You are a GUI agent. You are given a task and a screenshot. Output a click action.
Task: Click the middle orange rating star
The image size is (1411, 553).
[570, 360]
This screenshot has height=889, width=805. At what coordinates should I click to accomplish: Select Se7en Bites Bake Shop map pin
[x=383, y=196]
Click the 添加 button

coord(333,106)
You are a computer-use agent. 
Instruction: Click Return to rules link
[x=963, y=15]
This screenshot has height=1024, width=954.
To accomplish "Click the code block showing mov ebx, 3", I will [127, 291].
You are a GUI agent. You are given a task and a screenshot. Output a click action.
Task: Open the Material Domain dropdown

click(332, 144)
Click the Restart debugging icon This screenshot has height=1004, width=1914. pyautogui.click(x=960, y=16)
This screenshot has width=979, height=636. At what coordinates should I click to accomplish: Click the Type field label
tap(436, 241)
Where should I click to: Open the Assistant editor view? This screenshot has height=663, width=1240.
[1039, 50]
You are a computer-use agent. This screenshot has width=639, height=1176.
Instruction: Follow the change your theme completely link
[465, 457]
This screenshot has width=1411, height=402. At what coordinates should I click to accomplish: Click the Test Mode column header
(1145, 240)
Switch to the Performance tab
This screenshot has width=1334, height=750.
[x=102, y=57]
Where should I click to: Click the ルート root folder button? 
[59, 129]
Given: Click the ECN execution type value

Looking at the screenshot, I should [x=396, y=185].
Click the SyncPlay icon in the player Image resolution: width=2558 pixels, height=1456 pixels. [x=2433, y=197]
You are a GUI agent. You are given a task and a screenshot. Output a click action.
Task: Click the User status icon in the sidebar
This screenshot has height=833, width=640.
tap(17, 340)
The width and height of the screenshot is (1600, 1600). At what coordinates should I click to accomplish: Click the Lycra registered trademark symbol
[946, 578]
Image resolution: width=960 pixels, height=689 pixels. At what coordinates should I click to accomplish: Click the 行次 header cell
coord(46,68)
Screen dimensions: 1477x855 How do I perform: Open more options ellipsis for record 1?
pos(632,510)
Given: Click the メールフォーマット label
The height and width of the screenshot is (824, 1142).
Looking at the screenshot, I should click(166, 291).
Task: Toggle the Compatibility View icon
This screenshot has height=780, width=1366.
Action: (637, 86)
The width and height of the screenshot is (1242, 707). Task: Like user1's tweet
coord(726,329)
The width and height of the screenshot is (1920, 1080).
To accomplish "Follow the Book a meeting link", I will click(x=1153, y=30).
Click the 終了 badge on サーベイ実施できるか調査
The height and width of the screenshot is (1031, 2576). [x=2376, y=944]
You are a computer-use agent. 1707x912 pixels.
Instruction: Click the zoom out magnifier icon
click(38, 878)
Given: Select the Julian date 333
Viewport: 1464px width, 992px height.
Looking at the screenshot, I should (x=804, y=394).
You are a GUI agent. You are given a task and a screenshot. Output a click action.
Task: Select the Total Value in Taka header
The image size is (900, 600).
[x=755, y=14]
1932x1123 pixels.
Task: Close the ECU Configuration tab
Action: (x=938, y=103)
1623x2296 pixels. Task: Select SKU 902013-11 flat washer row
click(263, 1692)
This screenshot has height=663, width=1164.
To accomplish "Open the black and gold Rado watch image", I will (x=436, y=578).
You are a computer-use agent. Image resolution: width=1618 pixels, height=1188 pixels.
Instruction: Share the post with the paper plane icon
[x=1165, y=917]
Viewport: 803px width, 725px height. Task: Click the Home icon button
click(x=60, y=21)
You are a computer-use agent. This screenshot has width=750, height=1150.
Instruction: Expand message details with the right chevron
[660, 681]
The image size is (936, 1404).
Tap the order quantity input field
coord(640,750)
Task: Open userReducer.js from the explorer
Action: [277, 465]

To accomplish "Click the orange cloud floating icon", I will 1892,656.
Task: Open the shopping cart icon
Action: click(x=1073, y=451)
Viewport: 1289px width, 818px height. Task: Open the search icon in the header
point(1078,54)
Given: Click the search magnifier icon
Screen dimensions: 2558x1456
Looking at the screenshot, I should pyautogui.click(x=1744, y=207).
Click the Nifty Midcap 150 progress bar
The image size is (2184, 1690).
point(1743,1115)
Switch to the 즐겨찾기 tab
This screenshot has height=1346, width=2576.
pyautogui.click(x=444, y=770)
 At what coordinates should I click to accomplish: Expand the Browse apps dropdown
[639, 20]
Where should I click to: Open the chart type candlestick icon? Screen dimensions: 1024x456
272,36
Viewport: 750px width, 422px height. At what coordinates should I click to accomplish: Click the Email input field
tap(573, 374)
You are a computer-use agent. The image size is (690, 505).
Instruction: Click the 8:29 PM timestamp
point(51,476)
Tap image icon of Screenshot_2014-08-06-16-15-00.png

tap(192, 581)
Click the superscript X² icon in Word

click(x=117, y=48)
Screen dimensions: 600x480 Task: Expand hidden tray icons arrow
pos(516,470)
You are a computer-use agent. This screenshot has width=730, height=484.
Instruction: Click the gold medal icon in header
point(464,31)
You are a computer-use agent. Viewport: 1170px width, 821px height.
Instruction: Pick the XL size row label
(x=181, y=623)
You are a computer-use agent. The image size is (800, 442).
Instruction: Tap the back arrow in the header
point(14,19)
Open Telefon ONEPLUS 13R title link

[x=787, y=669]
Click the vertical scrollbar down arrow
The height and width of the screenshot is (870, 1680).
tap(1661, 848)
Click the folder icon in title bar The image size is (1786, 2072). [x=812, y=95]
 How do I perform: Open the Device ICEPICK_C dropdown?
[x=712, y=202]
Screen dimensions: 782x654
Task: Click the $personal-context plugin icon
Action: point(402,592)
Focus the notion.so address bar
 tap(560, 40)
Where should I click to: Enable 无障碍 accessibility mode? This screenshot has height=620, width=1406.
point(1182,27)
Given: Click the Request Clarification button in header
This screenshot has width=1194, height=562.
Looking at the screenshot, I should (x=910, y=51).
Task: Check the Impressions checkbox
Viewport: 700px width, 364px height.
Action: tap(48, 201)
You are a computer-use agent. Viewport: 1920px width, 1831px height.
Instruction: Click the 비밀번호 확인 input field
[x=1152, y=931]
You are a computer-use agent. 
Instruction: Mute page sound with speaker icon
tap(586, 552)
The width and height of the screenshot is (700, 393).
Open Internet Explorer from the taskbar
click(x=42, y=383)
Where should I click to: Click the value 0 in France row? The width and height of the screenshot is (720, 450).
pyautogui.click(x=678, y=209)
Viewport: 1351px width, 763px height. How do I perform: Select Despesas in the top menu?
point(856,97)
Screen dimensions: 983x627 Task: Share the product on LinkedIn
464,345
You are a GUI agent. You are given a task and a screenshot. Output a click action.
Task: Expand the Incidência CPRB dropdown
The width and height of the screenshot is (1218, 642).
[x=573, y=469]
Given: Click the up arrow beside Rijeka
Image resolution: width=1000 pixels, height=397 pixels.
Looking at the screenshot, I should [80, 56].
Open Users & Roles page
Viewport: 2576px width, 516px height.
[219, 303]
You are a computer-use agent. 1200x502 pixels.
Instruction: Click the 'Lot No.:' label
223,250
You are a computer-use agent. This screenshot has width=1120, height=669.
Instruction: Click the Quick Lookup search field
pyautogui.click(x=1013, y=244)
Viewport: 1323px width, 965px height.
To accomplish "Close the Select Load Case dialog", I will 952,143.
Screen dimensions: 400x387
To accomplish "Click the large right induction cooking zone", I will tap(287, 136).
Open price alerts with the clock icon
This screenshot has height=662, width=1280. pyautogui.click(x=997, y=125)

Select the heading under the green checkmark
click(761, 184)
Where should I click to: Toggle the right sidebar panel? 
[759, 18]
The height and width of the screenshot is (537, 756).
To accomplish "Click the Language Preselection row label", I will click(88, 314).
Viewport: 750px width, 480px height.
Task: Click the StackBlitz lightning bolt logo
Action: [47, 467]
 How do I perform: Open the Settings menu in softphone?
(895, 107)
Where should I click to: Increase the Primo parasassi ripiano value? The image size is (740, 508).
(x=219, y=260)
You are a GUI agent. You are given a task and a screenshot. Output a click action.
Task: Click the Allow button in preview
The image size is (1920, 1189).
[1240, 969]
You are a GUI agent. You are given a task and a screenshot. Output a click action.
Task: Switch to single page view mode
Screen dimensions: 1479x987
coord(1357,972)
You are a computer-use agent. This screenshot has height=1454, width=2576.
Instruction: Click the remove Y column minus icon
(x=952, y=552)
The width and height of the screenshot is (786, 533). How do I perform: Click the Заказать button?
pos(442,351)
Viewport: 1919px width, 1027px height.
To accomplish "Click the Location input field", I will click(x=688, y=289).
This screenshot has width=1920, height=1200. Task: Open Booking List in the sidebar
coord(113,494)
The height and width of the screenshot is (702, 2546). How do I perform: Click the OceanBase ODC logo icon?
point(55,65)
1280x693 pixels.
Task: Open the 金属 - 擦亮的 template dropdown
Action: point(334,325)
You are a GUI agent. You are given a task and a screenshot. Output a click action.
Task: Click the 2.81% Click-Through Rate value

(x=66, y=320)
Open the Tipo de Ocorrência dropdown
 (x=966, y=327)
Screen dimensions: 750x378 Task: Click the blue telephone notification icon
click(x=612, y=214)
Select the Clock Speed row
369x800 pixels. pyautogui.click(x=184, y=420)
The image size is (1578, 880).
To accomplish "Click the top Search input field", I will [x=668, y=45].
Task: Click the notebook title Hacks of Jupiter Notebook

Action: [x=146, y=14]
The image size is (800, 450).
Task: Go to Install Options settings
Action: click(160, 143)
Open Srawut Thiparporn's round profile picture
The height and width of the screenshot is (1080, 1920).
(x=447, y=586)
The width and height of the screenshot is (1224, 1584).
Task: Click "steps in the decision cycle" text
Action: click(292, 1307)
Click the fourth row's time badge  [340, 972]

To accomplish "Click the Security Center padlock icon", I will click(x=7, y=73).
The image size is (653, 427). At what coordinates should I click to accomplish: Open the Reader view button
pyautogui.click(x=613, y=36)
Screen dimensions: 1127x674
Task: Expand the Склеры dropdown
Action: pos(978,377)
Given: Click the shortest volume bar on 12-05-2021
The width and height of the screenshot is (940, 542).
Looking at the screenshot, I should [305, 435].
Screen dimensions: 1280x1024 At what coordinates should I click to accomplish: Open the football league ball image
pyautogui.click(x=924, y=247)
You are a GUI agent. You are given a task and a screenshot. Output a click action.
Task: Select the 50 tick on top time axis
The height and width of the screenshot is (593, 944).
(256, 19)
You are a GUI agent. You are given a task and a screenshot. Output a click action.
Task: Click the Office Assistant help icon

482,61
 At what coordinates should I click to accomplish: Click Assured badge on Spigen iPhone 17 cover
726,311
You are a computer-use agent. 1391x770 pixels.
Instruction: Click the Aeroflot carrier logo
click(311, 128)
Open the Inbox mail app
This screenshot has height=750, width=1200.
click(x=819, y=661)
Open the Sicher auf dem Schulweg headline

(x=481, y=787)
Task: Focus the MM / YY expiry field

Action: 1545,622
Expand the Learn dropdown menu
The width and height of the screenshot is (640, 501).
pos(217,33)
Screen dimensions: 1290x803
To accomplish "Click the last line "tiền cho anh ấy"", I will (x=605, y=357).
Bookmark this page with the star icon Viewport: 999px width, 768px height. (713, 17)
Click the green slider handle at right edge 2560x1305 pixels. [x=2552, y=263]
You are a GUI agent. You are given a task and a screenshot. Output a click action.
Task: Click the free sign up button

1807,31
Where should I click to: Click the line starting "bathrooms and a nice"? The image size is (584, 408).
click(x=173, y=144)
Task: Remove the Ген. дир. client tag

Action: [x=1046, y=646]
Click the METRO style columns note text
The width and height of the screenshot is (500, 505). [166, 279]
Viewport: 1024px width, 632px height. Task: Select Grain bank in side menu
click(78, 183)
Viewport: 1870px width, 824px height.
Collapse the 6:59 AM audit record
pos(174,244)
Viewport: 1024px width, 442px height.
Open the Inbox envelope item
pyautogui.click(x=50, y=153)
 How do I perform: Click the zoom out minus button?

## EXERCISE
Lay out the records as a Markdown table with the columns Index and Line, numbering the rows and skipping blank lines. Include only the lines from the one with "The image size is (653, 427)." up to and including the one with "click(78, 183)".

## OUTPUT OF THE EXERCISE
| Index | Line |
|---|---|
| 1 | The image size is (653, 427). At what coordinates should I click to accomplish: Open the Reader view button |
| 2 | pyautogui.click(x=613, y=36) |
| 3 | Screen dimensions: 1127x674 |
| 4 | Task: Expand the Склеры dropdown |
| 5 | Action: pos(978,377) |
| 6 | Given: Click the shortest volume bar on 12-05-2021 |
| 7 | The width and height of the screenshot is (940, 542). |
| 8 | Looking at the screenshot, I should [305, 435]. |
| 9 | Screen dimensions: 1280x1024 At what coordinates should I click to accomplish: Open the football league ball image |
| 10 | pyautogui.click(x=924, y=247) |
| 11 | You are a GUI agent. You are given a task and a screenshot. Output a click action. |
| 12 | Task: Select the 50 tick on top time axis |
| 13 | The height and width of the screenshot is (593, 944). |
| 14 | (256, 19) |
| 15 | You are a GUI agent. You are given a task and a screenshot. Output a click action. |
| 16 | Task: Click the Office Assistant help icon |
| 17 | 482,61 |
| 18 |  At what coordinates should I click to accomplish: Click Assured badge on Spigen iPhone 17 cover |
| 19 | 726,311 |
| 20 | You are a computer-use agent. 1391x770 pixels. |
| 21 | Instruction: Click the Aeroflot carrier logo |
| 22 | click(311, 128) |
| 23 | Open the Inbox mail app |
| 24 | This screenshot has height=750, width=1200. |
| 25 | click(x=819, y=661) |
| 26 | Open the Sicher auf dem Schulweg headline |
| 27 | (x=481, y=787) |
| 28 | Task: Focus the MM / YY expiry field |
| 29 | Action: 1545,622 |
| 30 | Expand the Learn dropdown menu |
| 31 | The width and height of the screenshot is (640, 501). |
| 32 | pos(217,33) |
| 33 | Screen dimensions: 1290x803 |
| 34 | To accomplish "Click the last line "tiền cho anh ấy"", I will (x=605, y=357). |
| 35 | Bookmark this page with the star icon Viewport: 999px width, 768px height. (713, 17) |
| 36 | Click the green slider handle at right edge 2560x1305 pixels. [x=2552, y=263] |
| 37 | You are a GUI agent. You are given a task and a screenshot. Output a click action. |
| 38 | Task: Click the free sign up button |
| 39 | 1807,31 |
| 40 | Where should I click to: Click the line starting "bathrooms and a nice"? The image size is (584, 408). |
| 41 | click(x=173, y=144) |
| 42 | Task: Remove the Ген. дир. client tag |
| 43 | Action: [x=1046, y=646] |
| 44 | Click the METRO style columns note text |
| 45 | The width and height of the screenshot is (500, 505). [166, 279] |
| 46 | Viewport: 1024px width, 632px height. Task: Select Grain bank in side menu |
| 47 | click(78, 183) |